Micha’s mond valt open van verbazing.

‘Zo waar de Here leeft,’ roept hij uit, ‘Ben ik soms een bedrieger? Alleen wat de Here mij zeggen zal, dat zal ik spreken.’

‘Zo zult u Aram stoten…!’ schreeuwt Sedekia, een van de nepprofeten juist als Micha eraan komt. Hij springt als een bok in het rond met twee ijzeren horens op zijn hoofd. Wat een gek gezicht! En alle andere profeten roepen het hem na. Ja, Achab zal zeker voorspoed hebben. Zodra Micha echter voor de koning staat wordt het doodstil. Iedereen is benieuwd wat hij zal gaan zeggen.

‘Zeg mij, profeet,’ vraagt Achab gespannen, ‘zullen wij tegen Ramot optrekken of niet.’

Micha werpt een vernederende blik op Sedekia met zijn ijzeren horens en zegt dan koeltjes: ‘O, jazeker, majesteit, ga maar gerust. U zult overwinnen.’

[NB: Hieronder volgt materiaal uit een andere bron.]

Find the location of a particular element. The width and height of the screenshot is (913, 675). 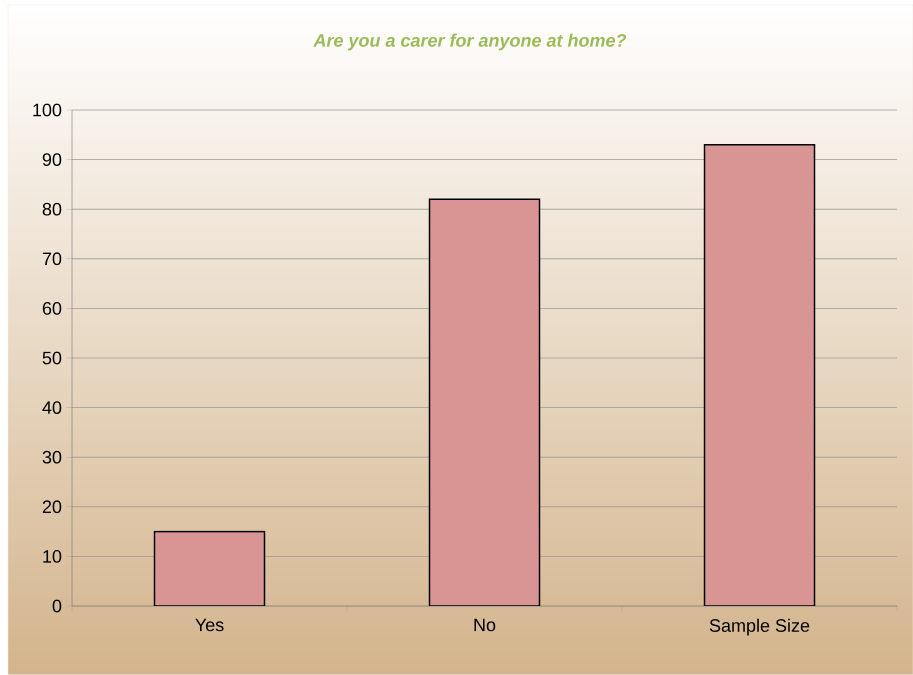

y-tick-label: 40 is located at coordinates (52, 408). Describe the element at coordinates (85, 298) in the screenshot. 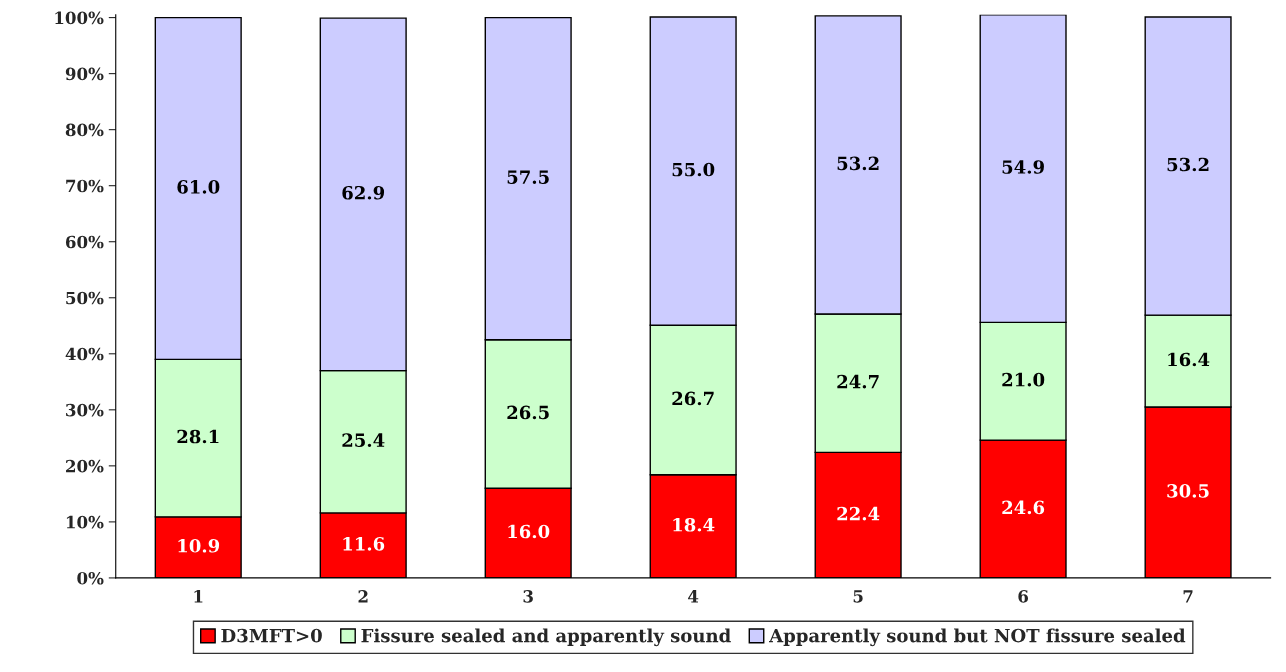

I see `y-tick-label: 50%` at that location.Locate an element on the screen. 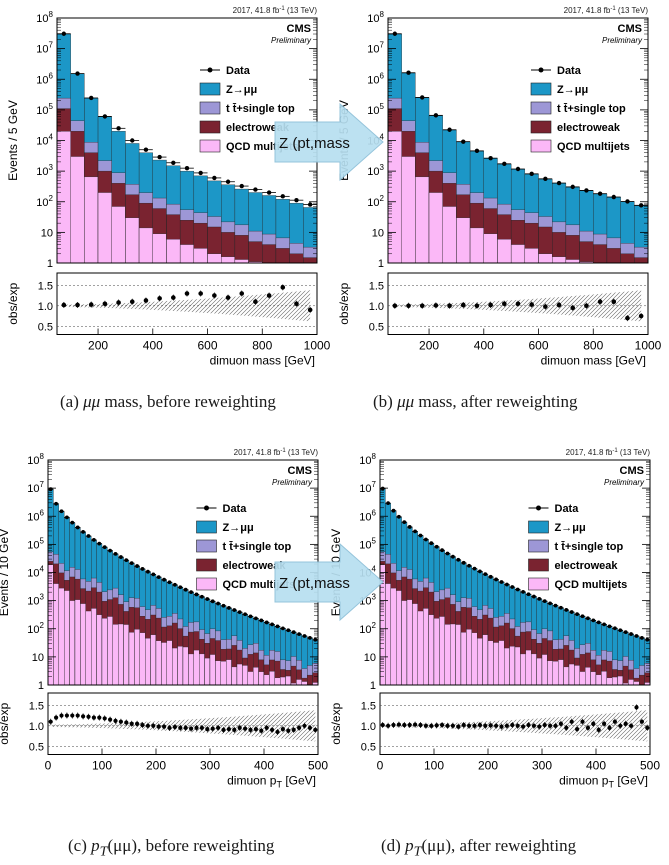 This screenshot has height=865, width=669. legend-ttbar-label: t t̄+single top is located at coordinates (590, 547). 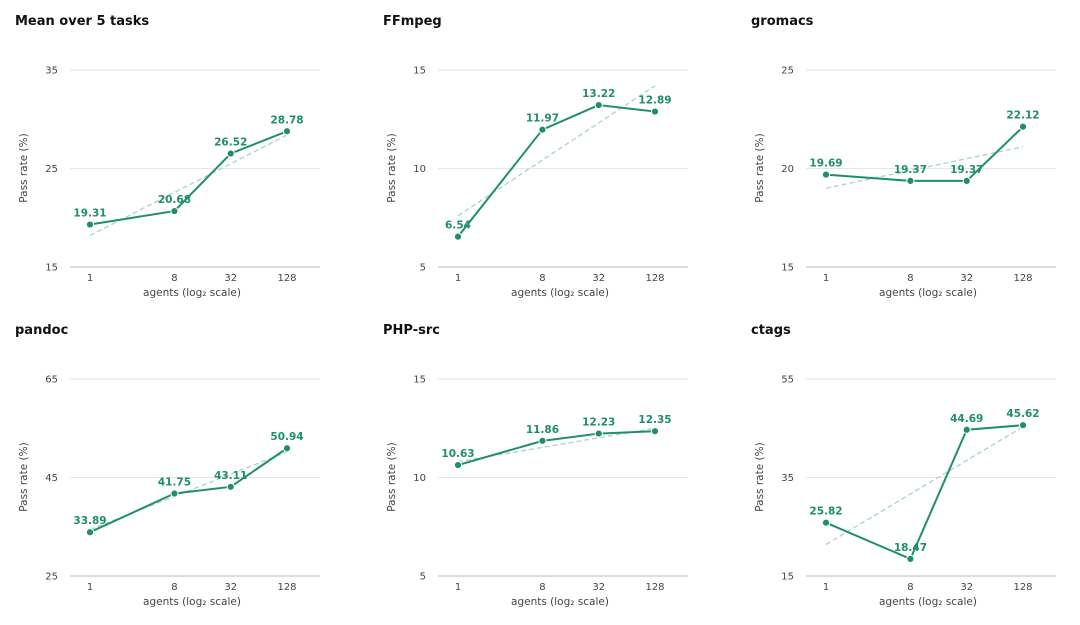 I want to click on y-tick-label: 55, so click(x=788, y=380).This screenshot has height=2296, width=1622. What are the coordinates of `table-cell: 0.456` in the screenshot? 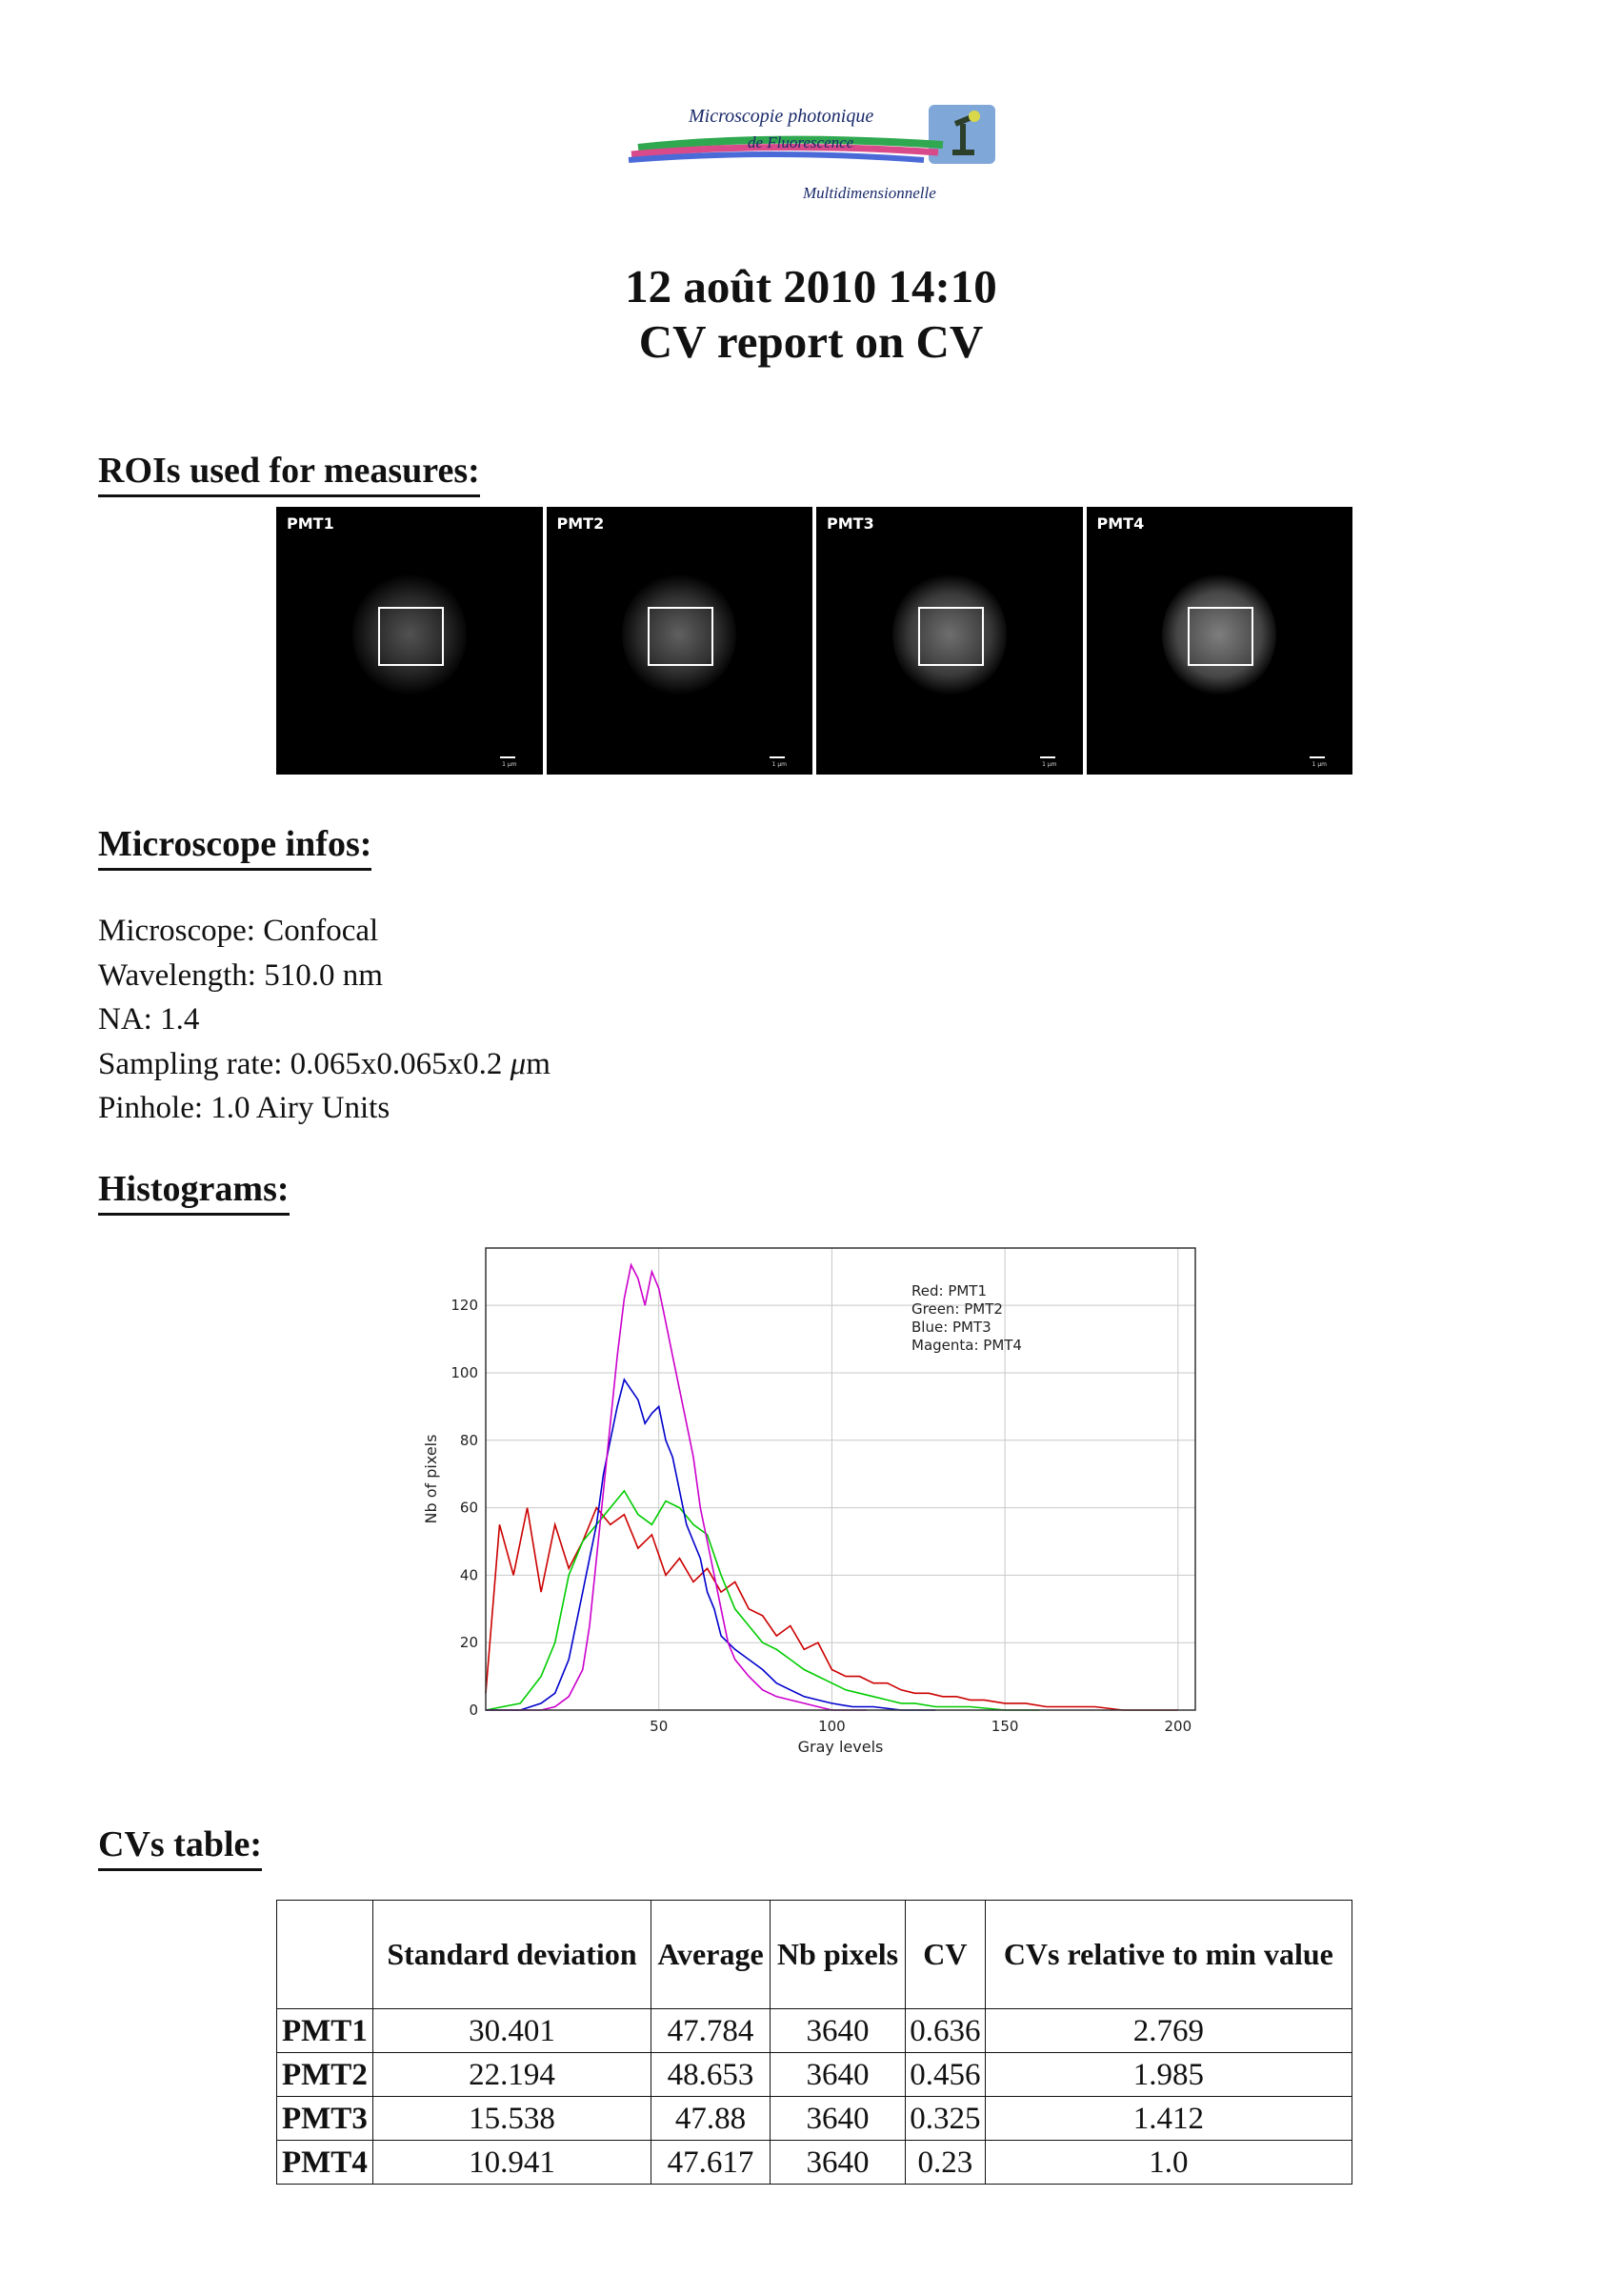 It's located at (946, 2074).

Achab heeft direct door dat Micha hem voor de gek houdt.

‘Spreek de waarheid, man.’ schreeuwt hij kwaad.

Micha kijkt hem strak aan. Dan barst hij uit: ‘Ik zag heel Israël op de bergen, verstrooid als schapen die geen herder hebben.’

Even is het stil op de dorsvloer. Dan springt Sedekia naar voren en slaat Micha zomaar in zijn gezicht. Pats! Die Micha moet niet denken dat God van hem geweken is. En Achab schreeuwt: ‘Neemt Micha gevangen, die schurk! Altijd profeteert hij onheil over mij. Zie je nou wel?’

O, had Josafat zich toen maar teruggetrokken. Had hij toen maar gezegd: ‘Achab, ons verbond gaat niet door.’ Dat zou moedig geweest zijn. Dan zou er veel ellende voorkomen zijn. Maar nee, Josafat blijft toch vriendjes met Achab. Een paar weken later gaan de beide legers op oorlogspad. En Achab, toch wel bezorgd over die profetie, vermomt zich als soldaat, terwijl Josafat gewoon als koning gaat.

Als de zon die avond ondergaat, liggen er honderden doden op het slagveld en onder die allen is ook Achab. Een verdwaalde pijl trof hem in de borst. Israël rouwt. En Josafat vlucht in paniek terug naar Jeruzalem. Nooit zal hij deze les vergeten.

‘WEES NOOIT VRIENDJES MET DE GODDELOZEN DIE DE HERE HATEN EN HELP HEN NIET!’